Melalui inovasi layanan digital, masyarakat kini tidak perlu lagi menghabiskan waktu antre di kantor dinas hanya untuk mengurus dokumen kependudukan. Kehadiran aplikasi Pondok Pasilan serta optimalisasi aplikasi Identitas Kependudukan Digital (IKD) memunginkan warga mengajukan permohonan secara mandiri langsung dari genggaman.
“Masyarakat bisa mengajukan dokumen atau layanan administrasi kependudukan melalui aplikasi Pondok Pasilan sambil santai di rumah. Selain itu, pada aplikasi Identitas Kependudukan Digital (IKD) juga bisa dilakukan layanan pindah datang, perubahan elemen data, hingga melaporkan diri sebagai penduduk non-permanen,” ujar Kepala Disdukcapil Provinsi Kaltim, Kasmawati.

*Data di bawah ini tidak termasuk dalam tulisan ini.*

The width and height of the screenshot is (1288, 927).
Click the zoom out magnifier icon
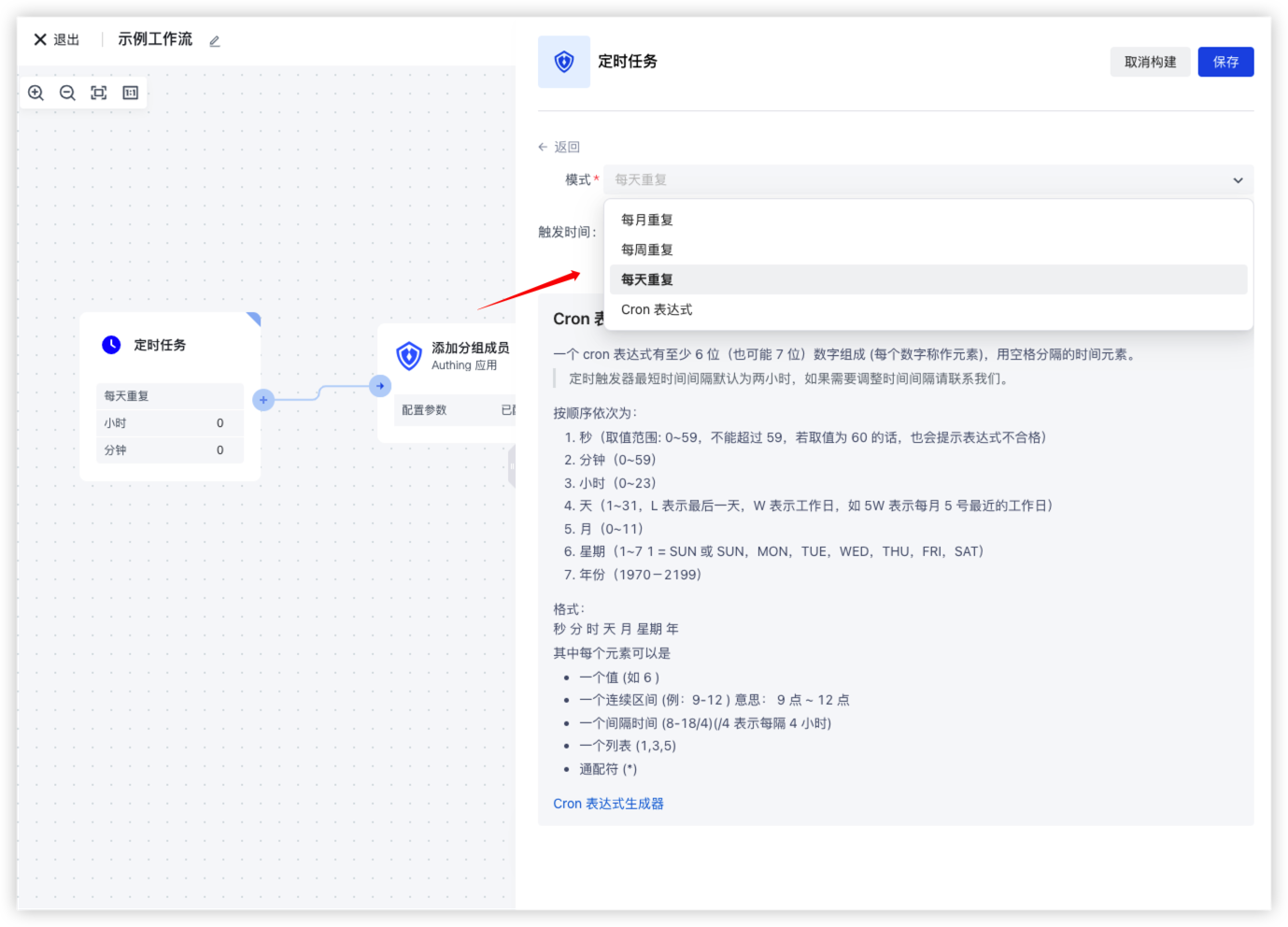point(67,93)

Sementara itu, bagi warga yang memiliki keterbatasan fisik atau masuk dalam kategori kelompok rentan, Disdukcapil Kota Bontang menghadirkan program khusus bertajuk Dukcapil Peduli yang siap memberikan pelayanan langsung di lokasi warga berada.
“Inovasi Dukcapil Peduli kami hadirkan untuk mendatangi langsung masyarakat lansia, warga sakit, penyandang disabilitas, hingga ibu hamil. Layanan dokumen kependudukan dapat diberikan langsung di lokasi tempat warga berada agar seluruh penduduk memperoleh hak sipilnya secara mudah, efektif, dan efisien,” kata Kepala Disdukcapil Kota Bontang, Budiman.
Tidak hanya kemudahan akses pengurusan, kepemilikan dokumen kependudukan seperti Kartu Identitas Anak (KIA) juga memberikan manfaat langsung bagi tumbuh kembang anak dan ekonomi keluarga melalui kerja sama insentif dengan mitra UMKM lokal.
Wakil Wali Kota Bontang, Agus Haris, menekankan pentingnya peran aktif masyarakat dan ketua RT untuk memanfaatkan seluruh fasilitas layanan yang ada demi menjamin hak-hak dasar warga negara.
“Dokumen kependudukan merupakan pintu masuk bagi masyarakat untuk memperoleh hak-haknya, mulai dari mengakses layanan pendidikan, kesehatan, bantuan sosial, hingga perlindungan hukum. Mari kita bantu kelompok rentan dan masyarakat yang memiliki keterbatasan akses agar mereka memperoleh hak pelayanan yang sama,” tegas Agus Haris.
Dengan terselenggaranya FKP ini, warga Kota Bontang kini memiliki wadah resmi untuk menyampaikan masukan, kritik, dan keluhan secara langsung demi mewujudkan pelayanan kependudukan yang semakin transparan, inklusif, dan membahagiakan masyarakat.